**Stored data:**
━━━━━━━━━━━━━━━━
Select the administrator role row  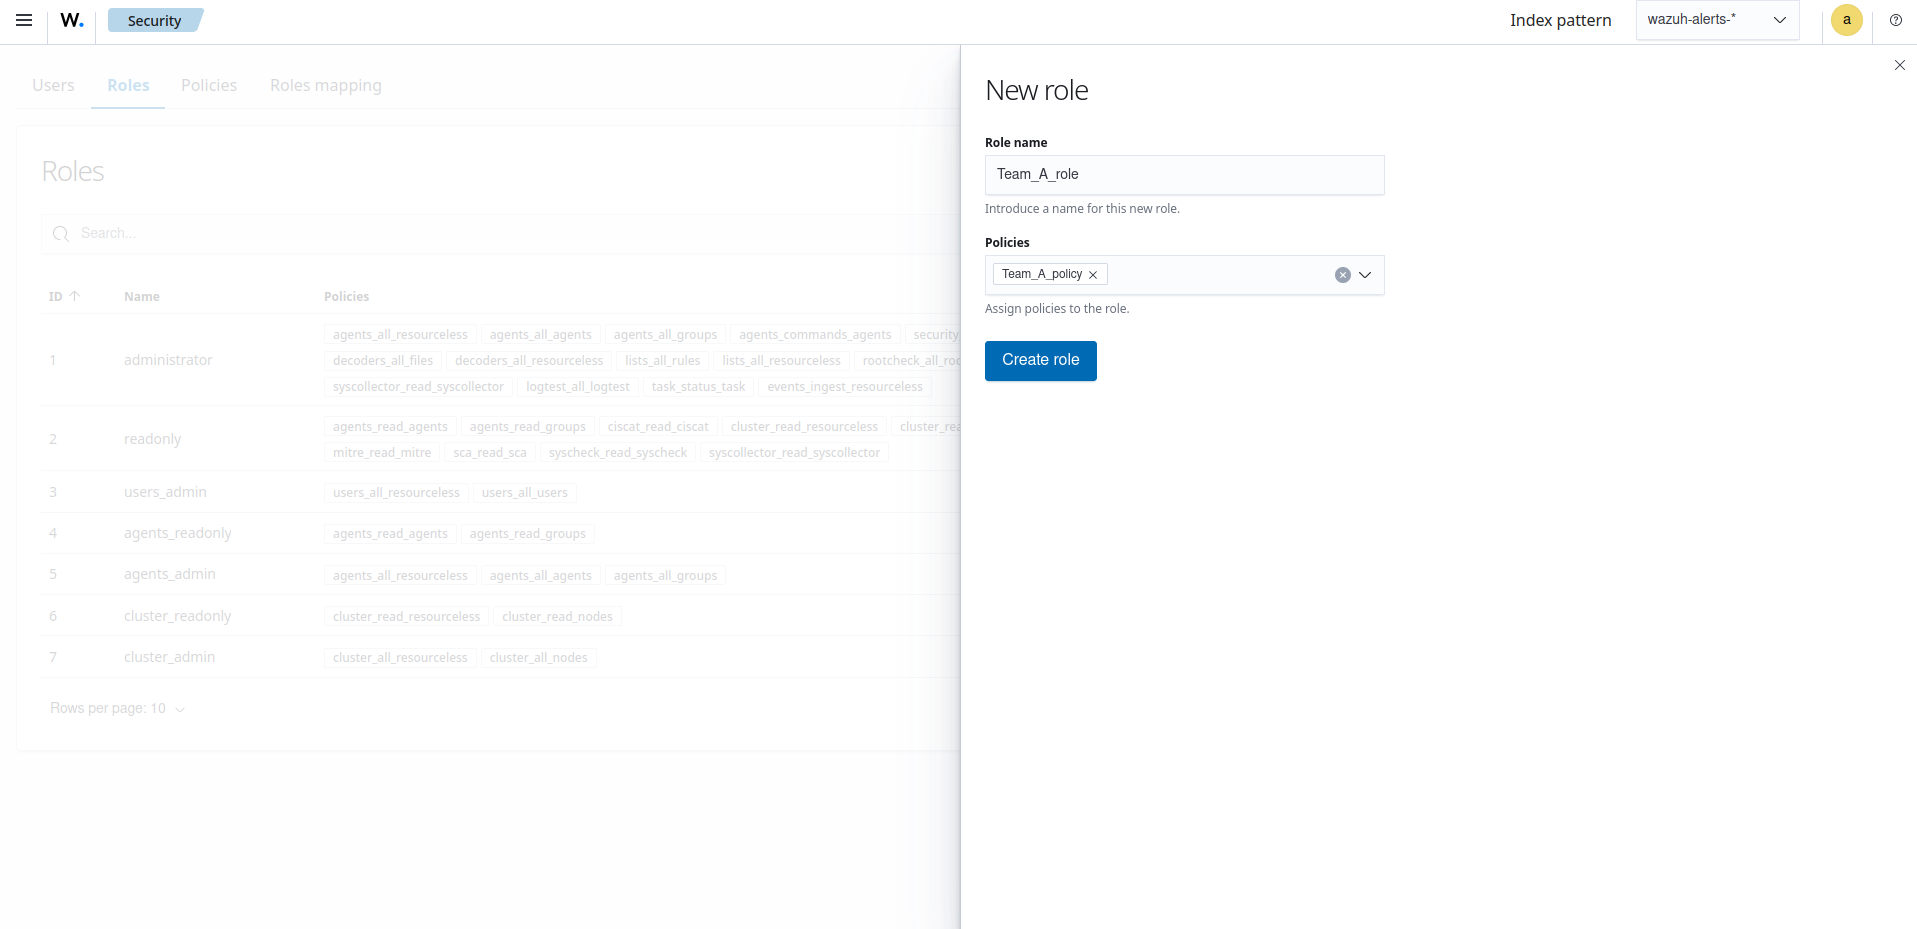168,360
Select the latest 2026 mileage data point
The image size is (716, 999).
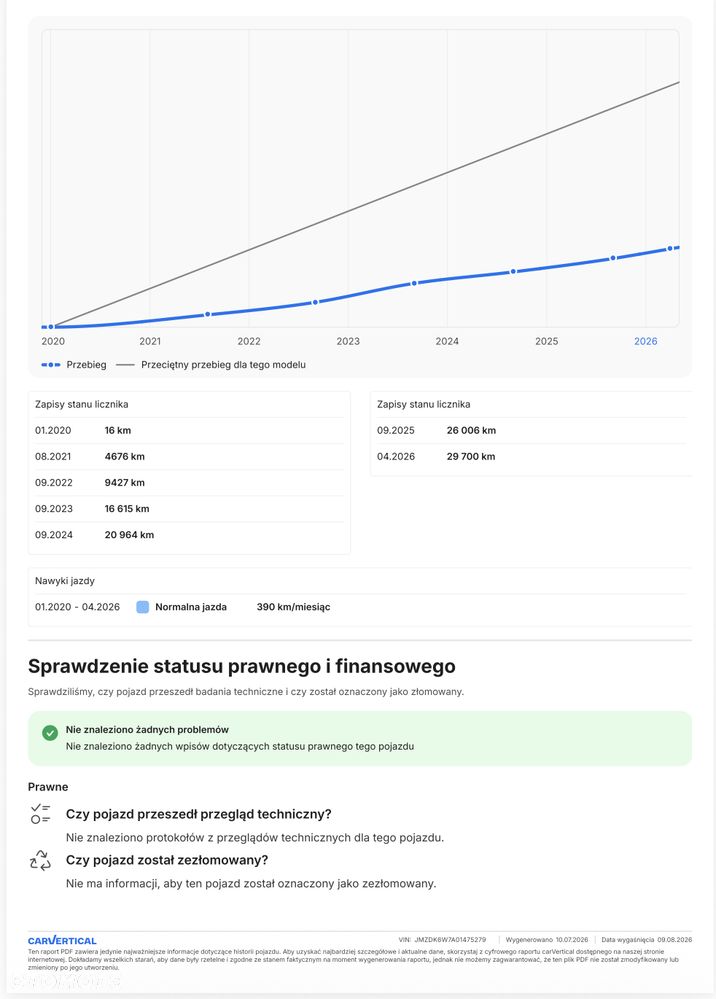pos(669,248)
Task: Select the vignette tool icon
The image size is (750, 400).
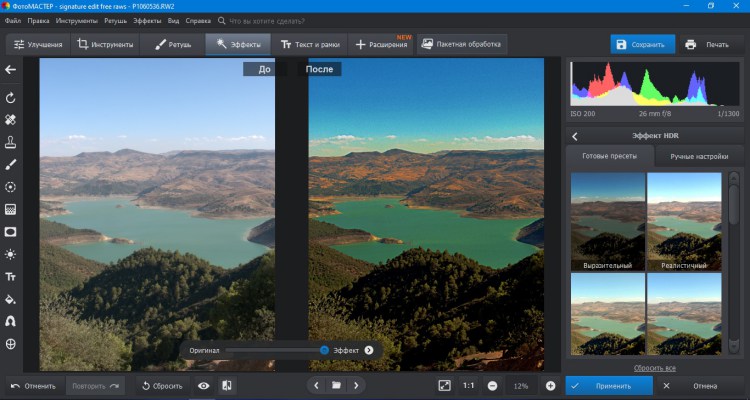Action: coord(11,232)
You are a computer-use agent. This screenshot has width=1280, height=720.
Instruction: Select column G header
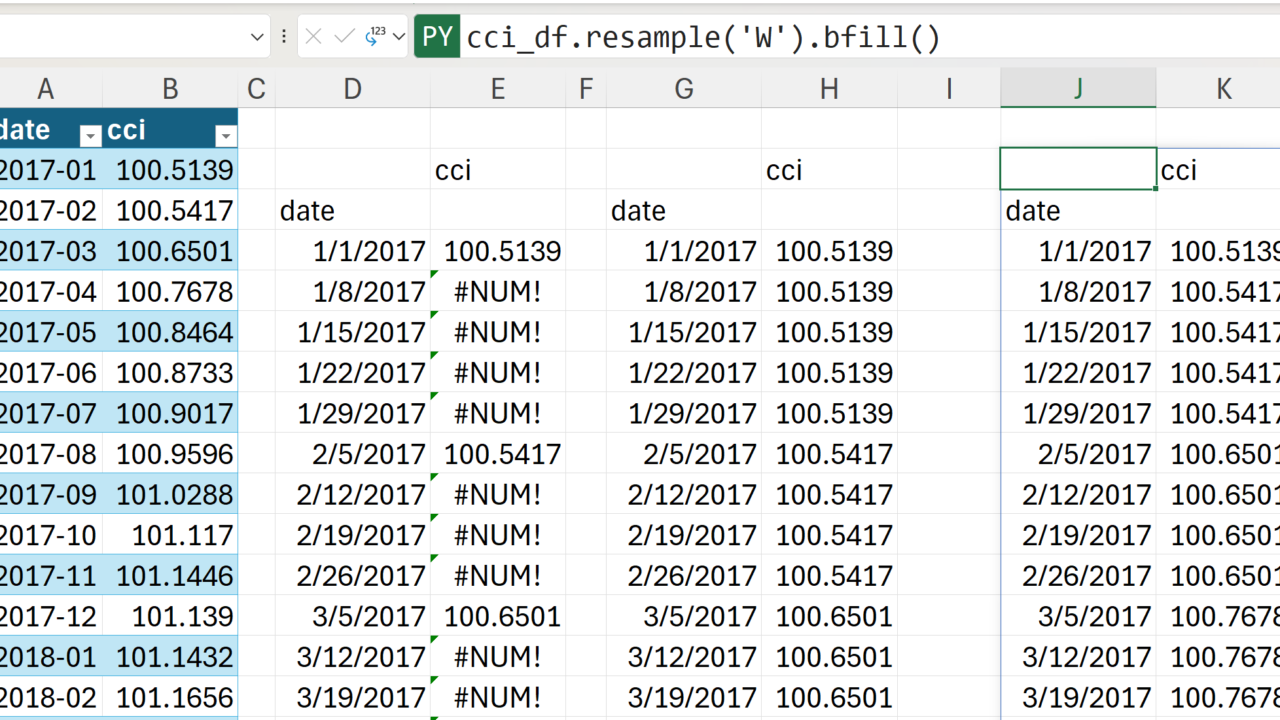click(684, 89)
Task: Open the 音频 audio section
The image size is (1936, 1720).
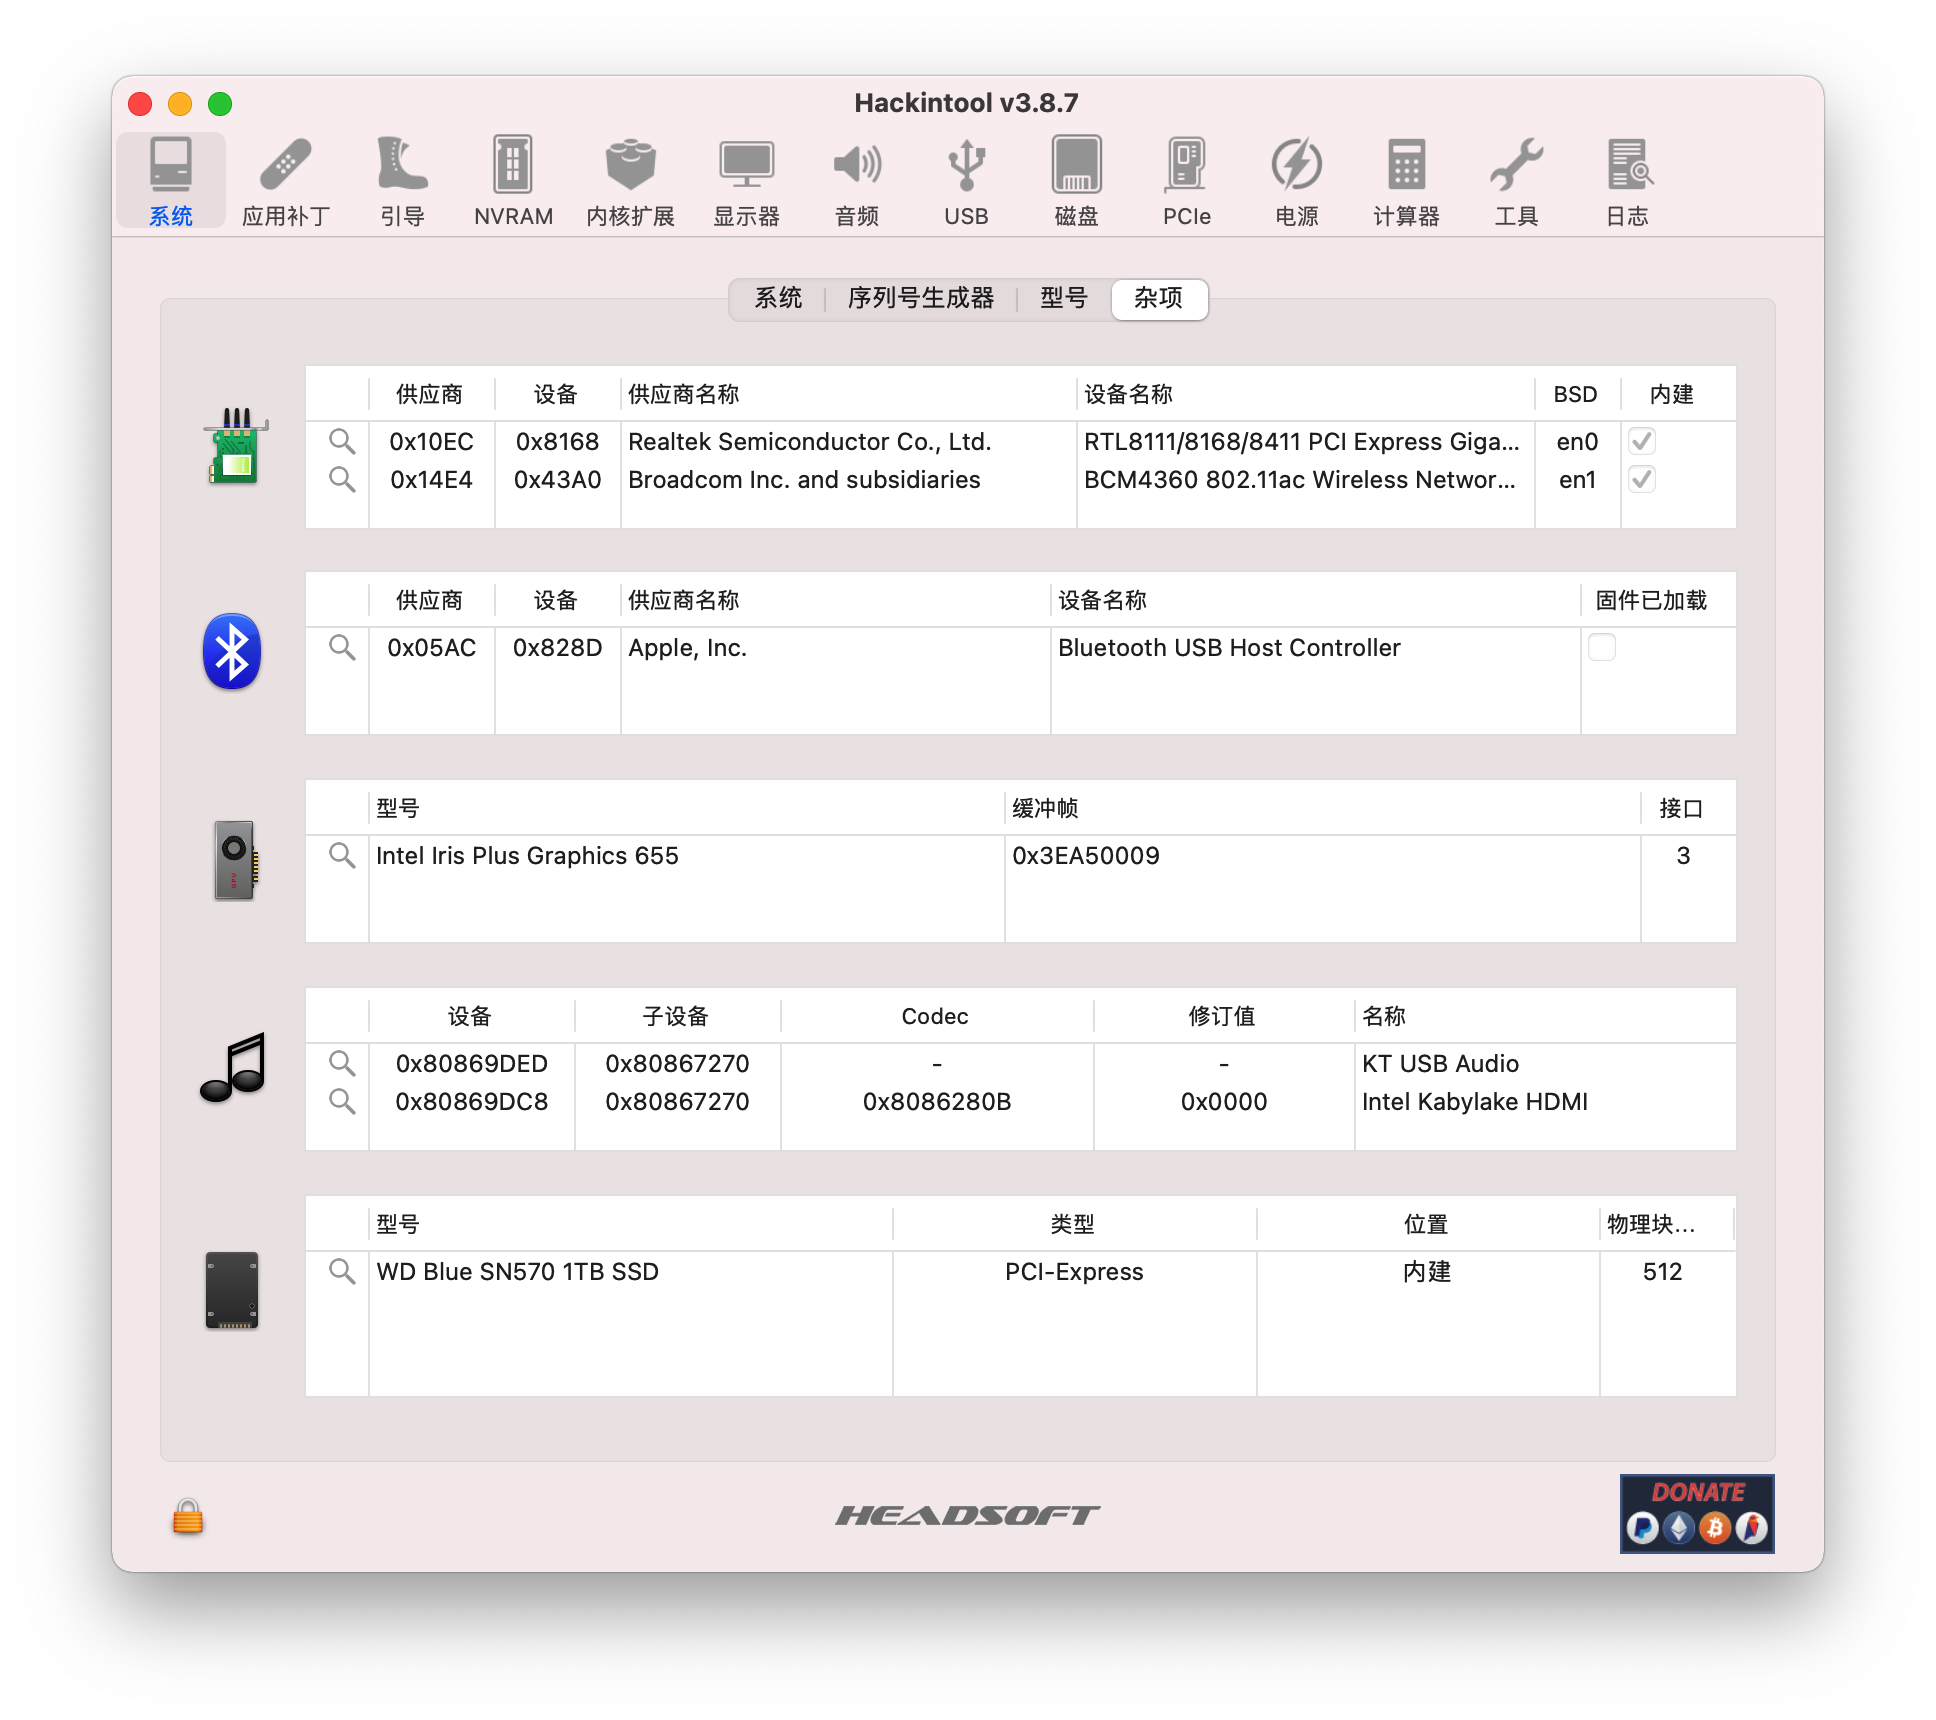Action: click(857, 181)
━━━━━━━━━━━━━━━━
**WHAT TO WORK ON:**
Write out exactly the lines that run from the one containing "Task: Open the 音频 audio section" to the last line of the entries above, both ends kept, pictures left out.

**SOLUTION TO THIS PROBLEM:**
Task: Open the 音频 audio section
The image size is (1936, 1720).
Action: click(857, 181)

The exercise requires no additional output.